— Exercise brief —
Rewrite only the lines of the listing below, starting with the line with "Where should I click to: Click the Location" and going on through the line with "pos(1077,2465)". Keep the requests unchanged, and scale every coordinate in the answers by 2.45, rounding to whole numbers with halves rounded up.

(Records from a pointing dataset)
━━━

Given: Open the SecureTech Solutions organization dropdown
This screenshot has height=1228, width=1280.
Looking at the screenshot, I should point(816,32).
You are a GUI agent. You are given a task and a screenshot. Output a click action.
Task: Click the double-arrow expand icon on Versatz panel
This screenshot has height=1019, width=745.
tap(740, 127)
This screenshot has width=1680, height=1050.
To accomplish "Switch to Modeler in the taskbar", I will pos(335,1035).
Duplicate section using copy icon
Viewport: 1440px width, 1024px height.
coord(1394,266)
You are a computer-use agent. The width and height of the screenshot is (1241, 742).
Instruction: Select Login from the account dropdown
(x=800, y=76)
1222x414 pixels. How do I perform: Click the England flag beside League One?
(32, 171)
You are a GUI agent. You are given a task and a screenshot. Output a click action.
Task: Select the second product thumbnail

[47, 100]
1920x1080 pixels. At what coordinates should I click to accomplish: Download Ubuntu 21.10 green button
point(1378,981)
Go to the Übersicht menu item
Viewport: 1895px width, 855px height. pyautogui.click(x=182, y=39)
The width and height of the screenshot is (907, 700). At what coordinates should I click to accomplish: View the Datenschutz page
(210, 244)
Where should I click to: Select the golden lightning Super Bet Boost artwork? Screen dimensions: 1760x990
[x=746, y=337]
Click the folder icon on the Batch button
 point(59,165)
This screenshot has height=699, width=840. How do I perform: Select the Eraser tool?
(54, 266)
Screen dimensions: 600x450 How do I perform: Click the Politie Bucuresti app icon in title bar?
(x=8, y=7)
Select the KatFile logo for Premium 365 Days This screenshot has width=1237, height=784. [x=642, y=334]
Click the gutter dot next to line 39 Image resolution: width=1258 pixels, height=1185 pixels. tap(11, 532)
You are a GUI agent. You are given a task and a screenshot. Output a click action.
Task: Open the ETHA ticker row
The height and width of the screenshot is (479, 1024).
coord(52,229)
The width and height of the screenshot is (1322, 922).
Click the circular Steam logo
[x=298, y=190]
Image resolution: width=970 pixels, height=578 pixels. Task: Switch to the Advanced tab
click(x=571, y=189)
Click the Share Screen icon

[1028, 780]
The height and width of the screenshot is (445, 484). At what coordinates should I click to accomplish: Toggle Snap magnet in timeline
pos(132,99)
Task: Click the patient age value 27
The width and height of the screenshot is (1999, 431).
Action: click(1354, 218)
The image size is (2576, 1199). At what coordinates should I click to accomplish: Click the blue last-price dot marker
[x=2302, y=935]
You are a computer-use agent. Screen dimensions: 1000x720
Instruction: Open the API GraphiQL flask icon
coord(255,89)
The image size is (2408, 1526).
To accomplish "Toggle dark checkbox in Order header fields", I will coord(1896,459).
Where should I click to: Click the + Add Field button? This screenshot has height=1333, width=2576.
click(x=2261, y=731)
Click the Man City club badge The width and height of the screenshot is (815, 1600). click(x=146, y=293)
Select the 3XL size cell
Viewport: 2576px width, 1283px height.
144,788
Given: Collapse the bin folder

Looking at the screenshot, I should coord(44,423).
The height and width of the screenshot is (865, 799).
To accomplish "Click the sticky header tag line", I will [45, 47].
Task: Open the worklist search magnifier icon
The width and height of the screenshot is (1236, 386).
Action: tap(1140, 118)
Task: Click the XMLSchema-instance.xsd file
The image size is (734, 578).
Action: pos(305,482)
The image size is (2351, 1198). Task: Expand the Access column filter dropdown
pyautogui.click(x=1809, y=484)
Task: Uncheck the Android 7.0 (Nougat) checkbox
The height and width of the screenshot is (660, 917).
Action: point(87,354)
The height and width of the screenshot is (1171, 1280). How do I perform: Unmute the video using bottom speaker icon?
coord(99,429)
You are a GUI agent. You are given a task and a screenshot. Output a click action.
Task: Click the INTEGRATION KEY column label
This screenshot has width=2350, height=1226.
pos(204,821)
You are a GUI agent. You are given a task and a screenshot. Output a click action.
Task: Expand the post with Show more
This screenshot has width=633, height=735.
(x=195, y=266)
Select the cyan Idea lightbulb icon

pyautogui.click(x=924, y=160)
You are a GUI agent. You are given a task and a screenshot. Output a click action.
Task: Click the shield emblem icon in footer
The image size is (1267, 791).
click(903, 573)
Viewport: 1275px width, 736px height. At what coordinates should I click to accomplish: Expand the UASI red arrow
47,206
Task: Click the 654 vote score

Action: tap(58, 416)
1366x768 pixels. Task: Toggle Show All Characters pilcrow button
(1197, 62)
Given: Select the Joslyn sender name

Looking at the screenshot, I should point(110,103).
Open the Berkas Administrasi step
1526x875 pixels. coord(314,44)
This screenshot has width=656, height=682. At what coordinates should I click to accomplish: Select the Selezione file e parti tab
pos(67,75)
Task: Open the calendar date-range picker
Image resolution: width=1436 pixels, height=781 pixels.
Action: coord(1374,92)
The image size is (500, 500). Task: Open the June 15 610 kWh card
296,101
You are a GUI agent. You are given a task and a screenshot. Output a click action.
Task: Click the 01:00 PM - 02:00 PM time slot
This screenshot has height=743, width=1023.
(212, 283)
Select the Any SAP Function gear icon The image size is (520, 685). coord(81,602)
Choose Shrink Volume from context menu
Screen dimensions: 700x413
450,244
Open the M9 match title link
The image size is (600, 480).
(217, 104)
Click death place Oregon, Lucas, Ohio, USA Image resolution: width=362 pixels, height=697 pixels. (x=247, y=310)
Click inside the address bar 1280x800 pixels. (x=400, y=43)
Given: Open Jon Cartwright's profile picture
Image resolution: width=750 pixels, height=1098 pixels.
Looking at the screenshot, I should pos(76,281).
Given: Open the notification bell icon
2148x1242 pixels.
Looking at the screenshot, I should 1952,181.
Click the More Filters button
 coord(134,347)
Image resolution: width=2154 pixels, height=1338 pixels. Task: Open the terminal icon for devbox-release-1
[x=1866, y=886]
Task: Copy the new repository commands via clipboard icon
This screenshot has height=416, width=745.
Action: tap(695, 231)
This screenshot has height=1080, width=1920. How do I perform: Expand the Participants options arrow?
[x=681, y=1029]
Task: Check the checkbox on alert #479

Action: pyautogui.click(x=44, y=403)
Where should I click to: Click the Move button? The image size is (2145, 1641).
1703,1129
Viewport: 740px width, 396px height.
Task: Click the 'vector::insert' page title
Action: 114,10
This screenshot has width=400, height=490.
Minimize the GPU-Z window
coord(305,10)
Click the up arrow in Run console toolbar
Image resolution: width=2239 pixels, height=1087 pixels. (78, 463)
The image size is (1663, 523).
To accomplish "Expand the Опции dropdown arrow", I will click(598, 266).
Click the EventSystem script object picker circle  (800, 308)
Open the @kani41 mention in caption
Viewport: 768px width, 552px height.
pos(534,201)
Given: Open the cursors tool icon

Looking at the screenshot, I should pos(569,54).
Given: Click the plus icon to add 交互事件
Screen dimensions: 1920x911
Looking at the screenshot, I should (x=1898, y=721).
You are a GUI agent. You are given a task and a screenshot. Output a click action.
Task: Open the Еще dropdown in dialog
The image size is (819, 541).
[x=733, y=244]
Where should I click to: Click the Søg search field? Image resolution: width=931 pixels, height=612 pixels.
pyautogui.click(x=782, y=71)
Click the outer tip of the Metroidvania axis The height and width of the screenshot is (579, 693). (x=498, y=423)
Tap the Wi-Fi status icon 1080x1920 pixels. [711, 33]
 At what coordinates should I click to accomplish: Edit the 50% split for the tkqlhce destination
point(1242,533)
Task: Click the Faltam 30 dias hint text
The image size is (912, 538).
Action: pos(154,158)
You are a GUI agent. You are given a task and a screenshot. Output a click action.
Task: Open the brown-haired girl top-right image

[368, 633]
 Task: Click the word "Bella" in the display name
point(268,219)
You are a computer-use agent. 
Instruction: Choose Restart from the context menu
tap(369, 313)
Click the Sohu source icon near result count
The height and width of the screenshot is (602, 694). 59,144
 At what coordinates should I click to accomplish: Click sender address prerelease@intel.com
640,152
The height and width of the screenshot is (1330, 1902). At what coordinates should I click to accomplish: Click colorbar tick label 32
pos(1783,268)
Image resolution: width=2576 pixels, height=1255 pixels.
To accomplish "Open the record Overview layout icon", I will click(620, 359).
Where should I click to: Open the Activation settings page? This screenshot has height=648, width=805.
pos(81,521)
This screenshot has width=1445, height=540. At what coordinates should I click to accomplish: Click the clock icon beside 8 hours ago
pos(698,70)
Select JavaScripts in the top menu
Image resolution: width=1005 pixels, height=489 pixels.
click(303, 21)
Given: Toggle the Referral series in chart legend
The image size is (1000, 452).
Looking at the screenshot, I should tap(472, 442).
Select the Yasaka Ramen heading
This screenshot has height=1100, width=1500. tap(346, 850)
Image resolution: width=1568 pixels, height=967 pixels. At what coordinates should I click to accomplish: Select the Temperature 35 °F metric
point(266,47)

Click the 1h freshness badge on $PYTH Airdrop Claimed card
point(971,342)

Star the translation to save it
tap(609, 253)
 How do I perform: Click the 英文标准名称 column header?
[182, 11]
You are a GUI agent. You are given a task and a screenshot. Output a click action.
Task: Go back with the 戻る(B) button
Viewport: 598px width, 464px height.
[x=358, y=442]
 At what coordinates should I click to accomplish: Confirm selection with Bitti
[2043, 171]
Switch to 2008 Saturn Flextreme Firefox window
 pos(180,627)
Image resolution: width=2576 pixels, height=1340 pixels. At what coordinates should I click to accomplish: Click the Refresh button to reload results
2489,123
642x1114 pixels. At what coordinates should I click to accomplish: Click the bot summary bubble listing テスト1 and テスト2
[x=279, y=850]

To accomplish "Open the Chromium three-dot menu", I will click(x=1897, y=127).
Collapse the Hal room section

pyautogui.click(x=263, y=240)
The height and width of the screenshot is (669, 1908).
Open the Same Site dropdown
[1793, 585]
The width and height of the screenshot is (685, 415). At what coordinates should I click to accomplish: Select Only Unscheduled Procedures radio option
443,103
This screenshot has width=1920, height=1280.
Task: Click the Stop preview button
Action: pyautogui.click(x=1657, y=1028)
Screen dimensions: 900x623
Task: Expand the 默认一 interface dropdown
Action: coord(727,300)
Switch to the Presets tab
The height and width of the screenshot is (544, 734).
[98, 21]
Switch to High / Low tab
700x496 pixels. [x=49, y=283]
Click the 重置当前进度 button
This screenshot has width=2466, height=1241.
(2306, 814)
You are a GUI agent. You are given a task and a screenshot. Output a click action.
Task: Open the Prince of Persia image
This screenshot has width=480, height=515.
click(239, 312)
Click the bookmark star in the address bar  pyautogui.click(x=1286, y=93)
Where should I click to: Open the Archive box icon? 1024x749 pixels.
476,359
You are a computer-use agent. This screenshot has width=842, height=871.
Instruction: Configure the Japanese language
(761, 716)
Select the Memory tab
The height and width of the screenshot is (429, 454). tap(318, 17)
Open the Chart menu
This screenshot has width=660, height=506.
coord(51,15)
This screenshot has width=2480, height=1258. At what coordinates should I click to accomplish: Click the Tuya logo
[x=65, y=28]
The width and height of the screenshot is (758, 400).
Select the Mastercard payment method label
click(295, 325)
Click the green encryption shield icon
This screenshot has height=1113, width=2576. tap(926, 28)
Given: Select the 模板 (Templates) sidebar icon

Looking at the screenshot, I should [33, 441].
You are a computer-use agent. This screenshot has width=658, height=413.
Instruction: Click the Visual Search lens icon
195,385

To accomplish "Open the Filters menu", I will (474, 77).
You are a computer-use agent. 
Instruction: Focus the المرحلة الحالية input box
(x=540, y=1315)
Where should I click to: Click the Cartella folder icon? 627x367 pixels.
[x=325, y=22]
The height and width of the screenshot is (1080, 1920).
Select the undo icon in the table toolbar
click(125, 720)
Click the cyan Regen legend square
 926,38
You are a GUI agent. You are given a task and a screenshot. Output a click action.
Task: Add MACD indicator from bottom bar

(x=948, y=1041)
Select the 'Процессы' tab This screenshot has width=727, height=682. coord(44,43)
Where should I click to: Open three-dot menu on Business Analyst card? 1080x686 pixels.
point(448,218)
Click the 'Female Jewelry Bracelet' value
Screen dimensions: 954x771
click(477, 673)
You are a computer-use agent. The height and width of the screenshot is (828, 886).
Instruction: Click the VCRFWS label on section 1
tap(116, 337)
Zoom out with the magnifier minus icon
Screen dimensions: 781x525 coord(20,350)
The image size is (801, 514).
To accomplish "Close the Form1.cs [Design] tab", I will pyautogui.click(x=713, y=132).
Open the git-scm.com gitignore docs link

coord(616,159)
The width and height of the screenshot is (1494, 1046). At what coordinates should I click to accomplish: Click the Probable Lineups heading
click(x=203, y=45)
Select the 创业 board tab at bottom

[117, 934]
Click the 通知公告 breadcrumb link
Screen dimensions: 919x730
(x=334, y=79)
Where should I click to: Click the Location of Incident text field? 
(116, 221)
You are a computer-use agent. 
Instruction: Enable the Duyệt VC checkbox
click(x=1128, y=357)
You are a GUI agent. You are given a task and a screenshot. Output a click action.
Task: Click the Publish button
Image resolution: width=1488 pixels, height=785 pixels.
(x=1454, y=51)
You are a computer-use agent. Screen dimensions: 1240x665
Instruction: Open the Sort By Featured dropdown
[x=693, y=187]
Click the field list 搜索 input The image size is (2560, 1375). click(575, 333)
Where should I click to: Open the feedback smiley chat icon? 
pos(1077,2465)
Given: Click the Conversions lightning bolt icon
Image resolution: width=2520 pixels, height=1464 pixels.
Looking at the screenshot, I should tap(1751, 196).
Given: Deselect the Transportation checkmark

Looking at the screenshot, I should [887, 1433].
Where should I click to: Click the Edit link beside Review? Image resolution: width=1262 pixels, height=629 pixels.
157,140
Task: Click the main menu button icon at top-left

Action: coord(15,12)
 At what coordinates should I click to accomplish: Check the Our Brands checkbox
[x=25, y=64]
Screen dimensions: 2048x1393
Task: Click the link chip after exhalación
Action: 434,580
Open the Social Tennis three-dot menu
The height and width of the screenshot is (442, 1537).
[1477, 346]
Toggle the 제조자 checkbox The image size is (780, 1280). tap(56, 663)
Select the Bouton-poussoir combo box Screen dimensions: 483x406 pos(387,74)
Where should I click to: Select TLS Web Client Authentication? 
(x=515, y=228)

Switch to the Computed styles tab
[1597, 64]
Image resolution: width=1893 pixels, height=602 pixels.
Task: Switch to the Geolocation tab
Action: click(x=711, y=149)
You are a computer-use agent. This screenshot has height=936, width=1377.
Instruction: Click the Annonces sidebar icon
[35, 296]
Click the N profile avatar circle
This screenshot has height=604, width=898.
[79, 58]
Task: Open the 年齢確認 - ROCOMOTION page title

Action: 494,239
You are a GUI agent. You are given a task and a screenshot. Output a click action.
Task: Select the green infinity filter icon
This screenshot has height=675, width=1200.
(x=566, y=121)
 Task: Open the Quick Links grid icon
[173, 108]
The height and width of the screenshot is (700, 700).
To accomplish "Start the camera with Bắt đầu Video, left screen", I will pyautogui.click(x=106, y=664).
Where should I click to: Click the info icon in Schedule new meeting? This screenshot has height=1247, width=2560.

━━━

— Result below —
Where should I click to: Click the Location of Incident text field? 
(284, 541)
You are a computer-use agent. 
Instruction: Enable the Duyệt VC checkbox
click(x=2764, y=875)
You are a GUI agent. You are given a task and a screenshot. Output a click action.
Task: Click the Publish button
Image resolution: width=1488 pixels, height=785 pixels.
(x=3562, y=125)
You are a computer-use agent. Screen dimensions: 1240x665
Instruction: Open the Sort By Featured dropdown
[x=1698, y=458]
Click the field list 搜索 input The image size is (2560, 1375). click(1409, 816)
Where should I click to: Open the feedback smiley chat icon? 
pos(2639,6039)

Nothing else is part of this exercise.